Von Michael Michalzik

Natendorf. Samstag, 4 Uhr morgens: Sabine Bracker wird vom lauten „Mäh“ eines Schafs geweckt. Ganz sicher Lamm Malte - der Kleine verbringt seine erste Nacht im Freien auf dem Gelände des Vereins für misshandelte Tiere e.V.

Vorsitzende Bracker macht sich sofort auf, geht rasch über den Pfad zum Gehege, in dem die Schafe stehen - und trifft auf ein Schreckensszenario: Überall Blut, zwei tote Schafe, ein schwer verletztes Schaf: Ein Wolf ist auf das Gelände des Gnadenhofs eingedrungen und hat schrecklich gewütet. Plötzlich wird es am Zaun direkt neben Sabine Bracker laut: Der Wolf macht sich aus dem Staub, überwindet erneut den 1,70 Meter hohen Zaun.

„Der Held ist sicher unser Malte“, erklärt die Vorsitzende im Gespräch mit den Uelzener Nachrichten. Denn die älteren Schafe verhielten sich ebenso mucksmäuschenstill wie die Esel und die Maultierstute, die ganz in der Nähe stehen. Das Lamm jedoch schlug Alarm und bewahrte die anderen Tiere somit vermutlich vor einem grausamen Schicksal.

Doch der Schock sitzt einen Tag später tief.

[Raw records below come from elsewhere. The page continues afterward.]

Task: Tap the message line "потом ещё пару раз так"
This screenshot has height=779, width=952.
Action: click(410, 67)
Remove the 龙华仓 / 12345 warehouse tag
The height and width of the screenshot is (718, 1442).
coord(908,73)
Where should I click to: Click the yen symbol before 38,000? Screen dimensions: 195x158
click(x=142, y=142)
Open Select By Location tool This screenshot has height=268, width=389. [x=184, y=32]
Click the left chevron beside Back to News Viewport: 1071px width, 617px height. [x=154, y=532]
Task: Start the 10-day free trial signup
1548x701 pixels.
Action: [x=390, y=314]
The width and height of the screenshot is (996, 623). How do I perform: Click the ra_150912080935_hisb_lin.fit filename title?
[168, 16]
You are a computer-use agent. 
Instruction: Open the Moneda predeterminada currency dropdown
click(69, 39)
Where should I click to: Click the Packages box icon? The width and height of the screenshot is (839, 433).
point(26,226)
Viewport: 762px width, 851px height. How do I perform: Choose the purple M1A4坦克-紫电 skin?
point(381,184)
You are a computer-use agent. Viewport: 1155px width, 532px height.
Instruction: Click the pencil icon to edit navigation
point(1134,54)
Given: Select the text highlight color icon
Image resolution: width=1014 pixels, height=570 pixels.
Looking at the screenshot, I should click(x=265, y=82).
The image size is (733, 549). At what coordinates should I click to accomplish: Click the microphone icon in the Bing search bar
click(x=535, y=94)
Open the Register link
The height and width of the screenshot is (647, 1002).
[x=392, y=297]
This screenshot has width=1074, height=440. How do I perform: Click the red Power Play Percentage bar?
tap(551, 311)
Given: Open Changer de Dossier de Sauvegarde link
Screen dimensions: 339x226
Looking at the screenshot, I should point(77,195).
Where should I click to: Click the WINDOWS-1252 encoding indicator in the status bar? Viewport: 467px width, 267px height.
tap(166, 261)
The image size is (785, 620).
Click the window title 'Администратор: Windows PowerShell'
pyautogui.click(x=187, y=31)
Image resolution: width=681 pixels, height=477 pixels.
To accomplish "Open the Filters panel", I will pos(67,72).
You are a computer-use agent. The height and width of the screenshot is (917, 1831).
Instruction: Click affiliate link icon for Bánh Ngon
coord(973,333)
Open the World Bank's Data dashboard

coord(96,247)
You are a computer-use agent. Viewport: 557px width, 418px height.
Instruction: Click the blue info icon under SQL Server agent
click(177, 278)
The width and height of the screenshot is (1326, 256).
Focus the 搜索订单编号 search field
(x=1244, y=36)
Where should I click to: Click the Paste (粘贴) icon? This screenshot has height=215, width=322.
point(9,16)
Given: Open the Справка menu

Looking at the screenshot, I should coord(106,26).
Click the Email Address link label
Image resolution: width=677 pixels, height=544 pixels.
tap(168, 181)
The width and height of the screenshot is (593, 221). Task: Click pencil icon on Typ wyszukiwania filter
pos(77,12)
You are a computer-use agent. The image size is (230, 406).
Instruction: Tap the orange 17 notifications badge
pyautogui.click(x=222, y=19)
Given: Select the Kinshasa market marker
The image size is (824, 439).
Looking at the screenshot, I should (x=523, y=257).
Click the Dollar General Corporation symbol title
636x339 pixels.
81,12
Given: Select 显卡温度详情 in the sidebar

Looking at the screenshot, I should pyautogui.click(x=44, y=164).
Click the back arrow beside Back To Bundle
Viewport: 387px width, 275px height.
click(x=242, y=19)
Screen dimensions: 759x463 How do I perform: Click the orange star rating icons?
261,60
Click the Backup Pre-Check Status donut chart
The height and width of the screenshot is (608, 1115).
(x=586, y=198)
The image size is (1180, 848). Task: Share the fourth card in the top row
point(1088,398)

Der Wolf hat die Schafe in eine Ecke gedrängt und sie dann nacheinander angegriffen. Alles Kehlbisse. Das überlebende Tier ist so schwer verletzt, dass noch offen ist, ob es durchkommt. Der Tod der beiden anderen Schafe hat die Vereinsvorsitzende schwer getroffen - die Elterntiere stammten aus einer Beschlagnahmung, die zwei Lämmer hatte Sabine Bracker mit der Flasche großgezogen: „Wir sind eine kleine Schutzinsel für geschundene Tiere. Und dann passiert so etwas.“ Bracker hat die Nacht nach dem Angriff auf einem Sitz im Bürowohnwagen verbracht. Denn die Angst, dass der Wolf wiederkommt, ist groß.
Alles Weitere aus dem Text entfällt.